#### [Task brief]
Report the count of lines in the entries below that contain "agent", and leave out everything else.

#### [Exercise data]
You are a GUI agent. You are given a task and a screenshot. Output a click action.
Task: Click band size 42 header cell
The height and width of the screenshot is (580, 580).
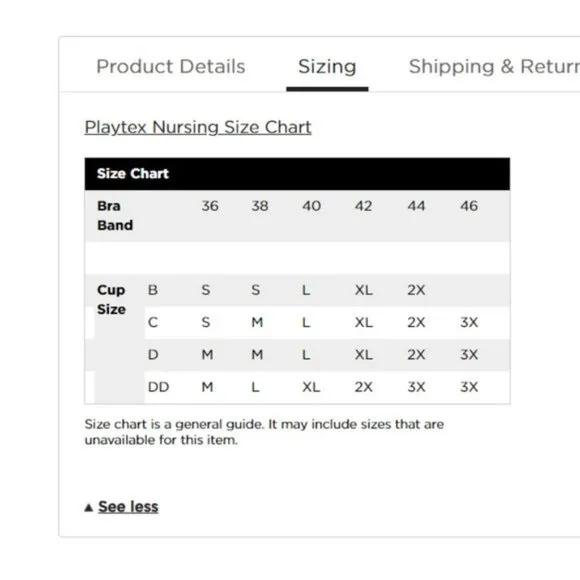[x=363, y=206]
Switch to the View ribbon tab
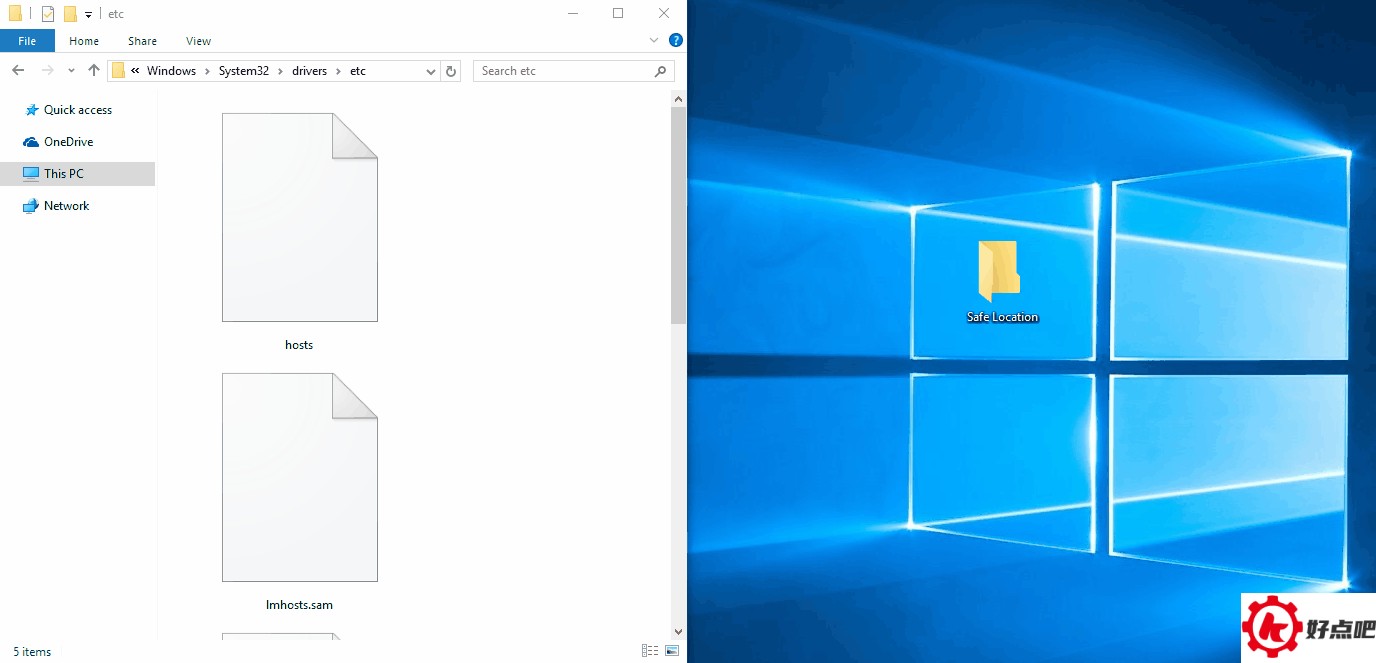Screen dimensions: 1376x663 [198, 41]
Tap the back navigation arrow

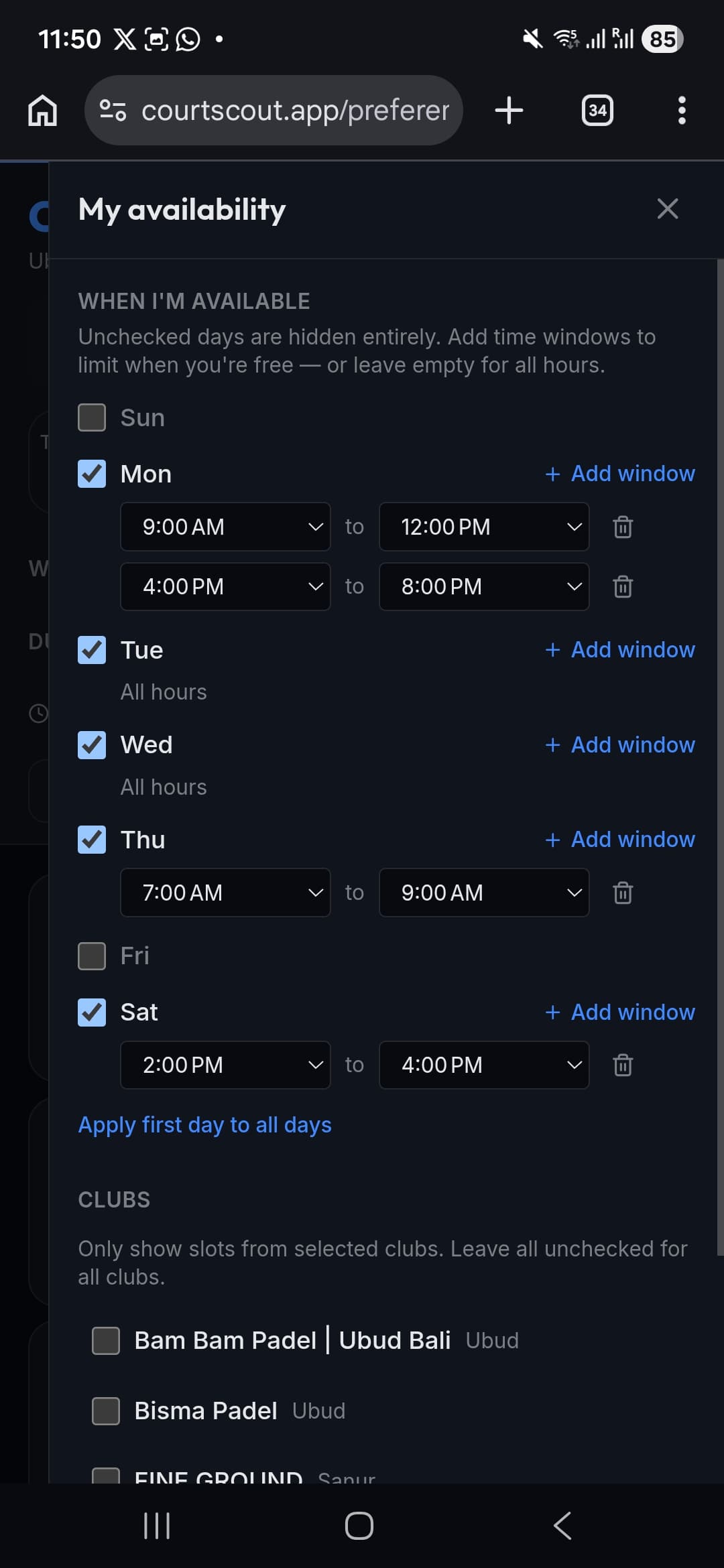tap(561, 1526)
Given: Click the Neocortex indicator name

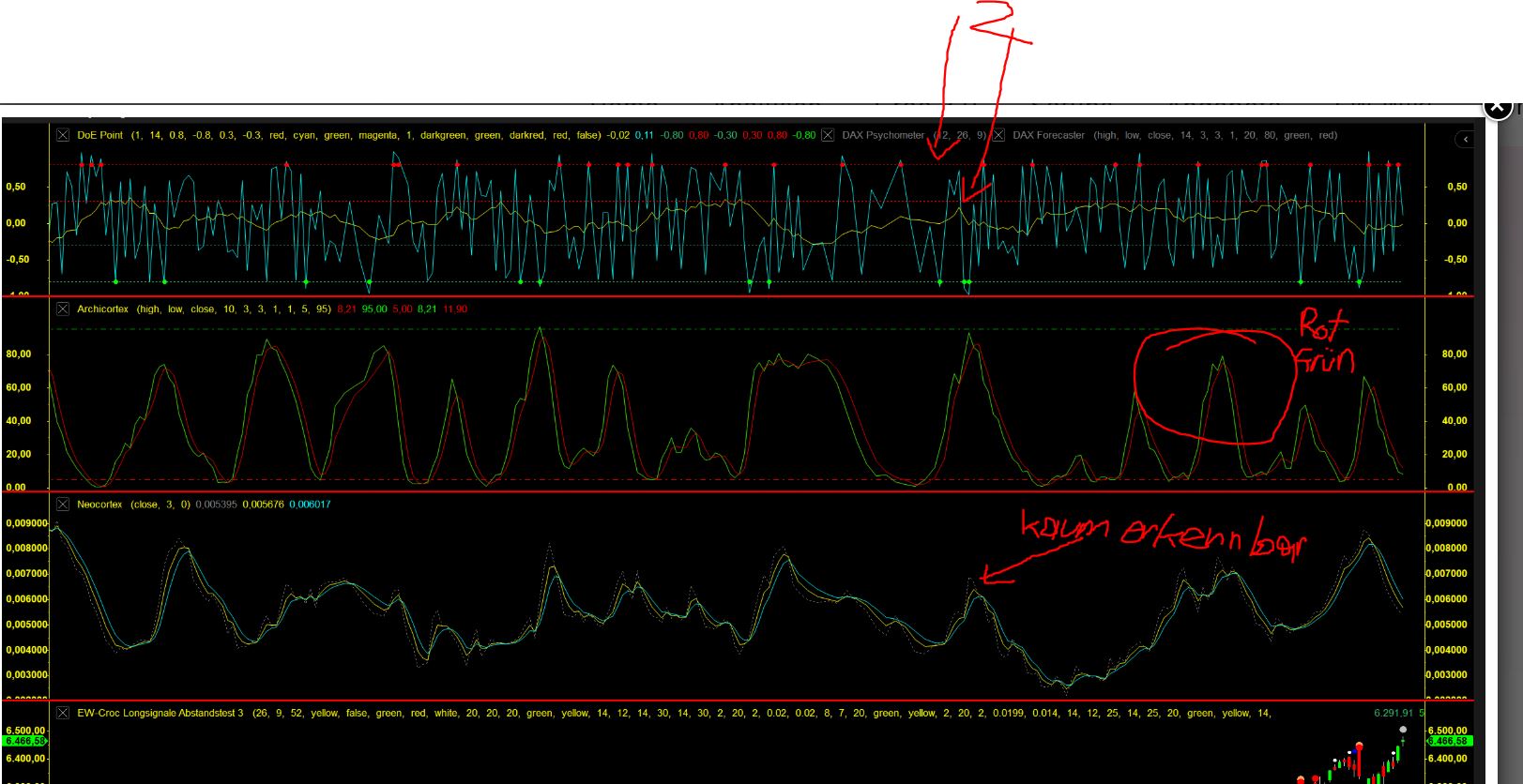Looking at the screenshot, I should (99, 505).
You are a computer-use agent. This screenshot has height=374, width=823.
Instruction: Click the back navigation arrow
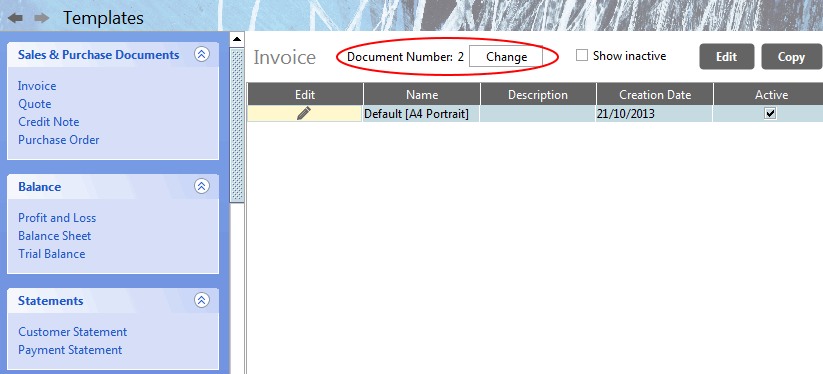point(15,18)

#### [Result for this task]
2